ラディスを出て数ヶ月。やっとハディスに二人は到着した。

「会いたかったよぉ。ハディスちゃん」

 今にもしゃがみこんで大地に頬ずりしそうなシャインの首根っこをフェリアナが捕まえる。

「みっともないことしないで」

 はいはい、とそう言ってシャインはにかっと笑って白い歯を見せた。かなり上機嫌だ。フェリアナも安心したかのように微笑む。声を出して笑うことは少なかったが、安らかな微笑が浮かぶようになってシャインはうれしかった。以前のように張り付いた微笑ではない。フェリアナは普通の女の子と変わらない。ただ少し違う能力を持っているだけなのだとシャインは解釈している。

「さぁ。はりきって行こう!」

 明るい声を上げてフェリアナの手をひっぱっていく。二人は街中に向かって歩き出した。

「ふんふん、なるほど。墓地はこの辺りか」

 王立図書館で書き写した古地図を宿屋に掲示されている現在の地図を照らし合わせてシャインはうなずいた。戦いでは情けないシャインだが、こういった細かいことには向いているようだった。

「で、どこなの?」

  歴史にはほとんど興味がないが、なんとかして聖具を手に入れたい一心でフェリアナが問う。

「このあたり。馬を使っていくほうがいいな。あと発掘許可をとらないと」

 そうね、とフェリアナは答える。馬を買うほどのたくわえはないが、借りるぐらいなら出来るだろう。頭の中でフェリアナが算段する。

「お金少ないから食費減らすわよ」

 無情な台詞にシャインが情けない声を上げる。だが、こんな言い合いも今では一種のじゃれあいになっていた。お互いがお互いを確かめるような、存在確認のようなものだった。二人の絆は船での戦闘以降、ぐっと深まっていた。恋愛という要素も戦友という要素も併せ持ったやや複雑だが、彼らにとってはより望ましい形になっていた。

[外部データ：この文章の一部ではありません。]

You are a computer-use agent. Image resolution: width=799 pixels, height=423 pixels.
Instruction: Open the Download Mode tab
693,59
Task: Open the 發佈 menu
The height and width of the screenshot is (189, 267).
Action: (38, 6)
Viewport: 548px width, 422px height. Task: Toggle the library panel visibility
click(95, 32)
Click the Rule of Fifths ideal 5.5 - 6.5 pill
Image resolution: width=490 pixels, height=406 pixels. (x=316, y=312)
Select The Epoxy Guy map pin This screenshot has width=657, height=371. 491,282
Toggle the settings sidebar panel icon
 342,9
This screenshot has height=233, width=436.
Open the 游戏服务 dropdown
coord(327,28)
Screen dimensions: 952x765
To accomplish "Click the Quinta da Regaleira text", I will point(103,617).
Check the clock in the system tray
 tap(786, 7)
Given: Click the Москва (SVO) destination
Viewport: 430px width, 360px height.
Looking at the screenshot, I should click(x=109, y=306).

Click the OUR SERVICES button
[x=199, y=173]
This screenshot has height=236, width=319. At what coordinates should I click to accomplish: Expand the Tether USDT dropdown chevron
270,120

 馬を乗りつぶさない程度に早足をかけて目的地に向かう。途中何泊かしたが、今度はフェリアナも宿のレベルに関して文句を言わなかった。

 旅は順調に続き、目的地に到着した。宿に馬を預けると二人は早速許可を取りに役所に行った。だが、帰ってきた二人は落胆の色を隠せなかった。英雄アルクの墓地はお宝狙いのものが数多く許可を求め、よほどの事情がない限りそこへも近づくことは許されなかった。

 宿でいったん休息をとろうとシャインはフェリアナをつれて宿に戻る。彼女はこれいじょうはないぐらい落ち込み顔はうつむいていた。そのフェリアナの顔を覗き込んでシャインはいう。

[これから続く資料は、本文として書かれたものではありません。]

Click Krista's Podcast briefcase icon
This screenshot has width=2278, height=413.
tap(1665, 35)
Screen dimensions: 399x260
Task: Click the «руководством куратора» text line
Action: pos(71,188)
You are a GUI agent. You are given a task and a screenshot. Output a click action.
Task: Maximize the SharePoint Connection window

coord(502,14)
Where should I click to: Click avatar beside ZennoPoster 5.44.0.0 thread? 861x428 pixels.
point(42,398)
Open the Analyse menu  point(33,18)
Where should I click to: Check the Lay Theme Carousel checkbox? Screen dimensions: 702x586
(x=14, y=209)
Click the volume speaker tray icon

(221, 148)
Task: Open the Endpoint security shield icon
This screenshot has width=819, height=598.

「行くだけ行ってみよう。もしどうしても必要なら役所なんて無視だ!」

 明るいシャインの声にフェリアナはうつむけていた顔をやっとのことで上げる。そして微笑む。

「そうね。大義名分の前には役所なんて小さなごみよ。やるだけやってみましょう」

 そう言って二人は発掘計画を練りだした。

 深夜、二人はこっそり、窓から宿を出た。向かうところは墓地である。有名なそこは街外れの一角にあった。誰も入れないように壁がぐるりとまわっていたが妖魔退治を続けてきた二人である。かるがると乗り越えた。フェリアナがランプに火をともす。

「ようやくついたのか?」

 意外というかもう慣れてしまったクーグルの登場に二人は顔を向けた。

「どうしてここにいるのよ」

 不機嫌そうにフェリアナは言う。こんなところにまでついてきて邪魔されてはたまったものではない。

「我が家には速船があってね」

 あっさりといわれて二人は首をぐったりと落とす。

「そんなのがあったら一緒に乗せてくれたらいいだろうっ」

 シャインが文句を言う。

「あくまでも自らの手で自らの道を開くのが当然だろう?」

 確かに理屈は通っている。だが、いつも不可思議な行動をとる彼自身にはその理論は適用されていないらしい。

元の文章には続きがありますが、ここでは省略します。